Tranche de vie
Souffrance
Emouvante comme ton premier baiser, douloureuse comme un coup de boule, mémorable comme un coucher de soleil ou légendaire comme Zizou, les punchlines sont devenues le b.a.-ba du rap. Rappeur après rappeur, année après année, texte après texte, cet attrait pour la formule qui percute la tête autant que le cœur s'est renforcé jusqu'à quasiment supplanter ce qui formait la substantifique moelle ce style : raconter des histoires, crûment de préférence. Un triomphe de la forme sur le fond qui permet aujourd'hui au rap de truster les charts et d'être blasté ad nauseam à la supérette du coin, au camping des Flots Bleus et en bas des blocs. Drôle de victoire à la Pyrrhus.
Une situation à laquelle on s'est doucement mais sûrement habitué, sans broncher, avec un poil de complicité parfois même... Alors quand Souffrance déboule le 30 avril 2021 dans le studio de Skyrock en présence de Luijipeka (moitié de Columbine) pour lâcher un freestyle d'une puissance folle, on y voit immanquablement une allégorie de ce qu'était le rap des « origines » et de ce qu'il est devenu au cours de la décennie passée... Il suffit de voir le regard fuyant de Luijipeka pour comprendre que son relatif succès dans ce rap jeu n'est au fond que de l’esbroufe face à la verve tranchante du rappeur de Montreuil, relégué pour sa part sur le banc de touche de l'industrie.

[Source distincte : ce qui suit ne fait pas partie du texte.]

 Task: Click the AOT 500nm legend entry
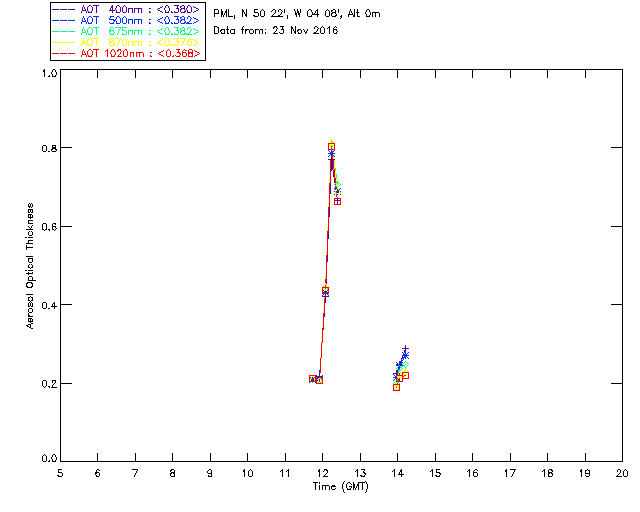click(126, 20)
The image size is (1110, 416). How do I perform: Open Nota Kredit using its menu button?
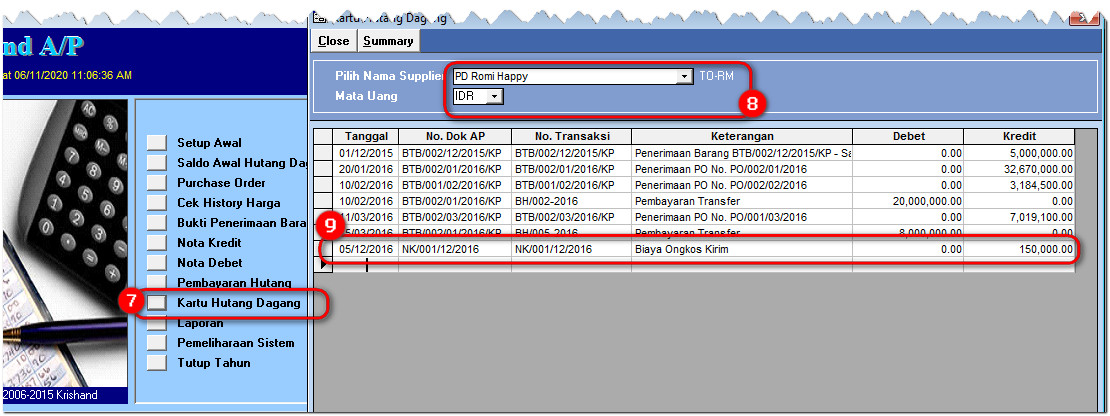pos(156,242)
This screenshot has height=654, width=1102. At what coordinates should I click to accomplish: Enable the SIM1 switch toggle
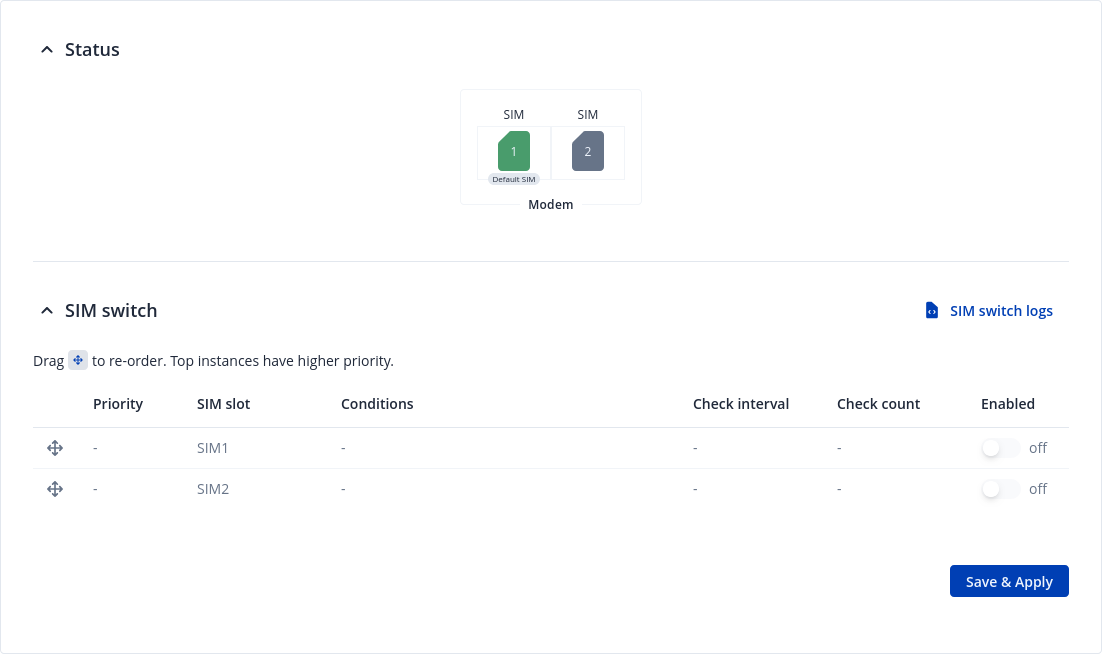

Vous l'aurez compris, Souffrance n'est pas du côté des vainqueurs, lui se place plutôt du côté des vaincus. Mais pas de ceux qui se laissent marcher sur la tronche, non. Le rap nerveux de Souffrance pourrait être la dernière patate de l'ouvrier dans la tronche de ce fumier de RH qui vient lui annoncer la fermeture définitive de son usine. Le « retour du réel » diront certains. Car c'est bien dans ce réel rugueux que s'ancre l'art du montreuillois, rien de plus normal qu'il ait donc intitulé son premier album Tranche de vie. 15 piges que le bougre rappe dans l'ombre (notamment avec le crew l'Uzine), on comprendra dès lors que les 20 titres de ce premier album ne suffiront pas à purger toute la rage enfouie et accumulée durant toutes ces années. Un concentré de noirceur infusé dans des instrus et des textes aiguisés qui nous replongent immanquablement dans les heures les plus glorieuses du mythique label 45 Scientific. Dans cet ode au boom-bap à l'ancienne, pas de morceaux pour reprendre son souffle avec des mélodies sucrées, Souff' est venu pour repeindre ton intérieur en noir du sol au plafond. Souffrance aka MC Soulages.
Cet ambiance légère comme un parpaing pourra peut-être en rebuter certains, il faut avouer qu'il est difficile d'avaler d'une traite cet album. On vous conseille donc quelques boites de Prozac pour digérer calmement ce Tranche de vie où la forme est toujours au service du fond. Si le rap nous a habitué dernièrement à nous faire avaler du rap goûtu comme du Babybel, on ne peut que se délecter de ce gros camembert au lait cru que vient de nous démouler Souffrance. Bon appétit.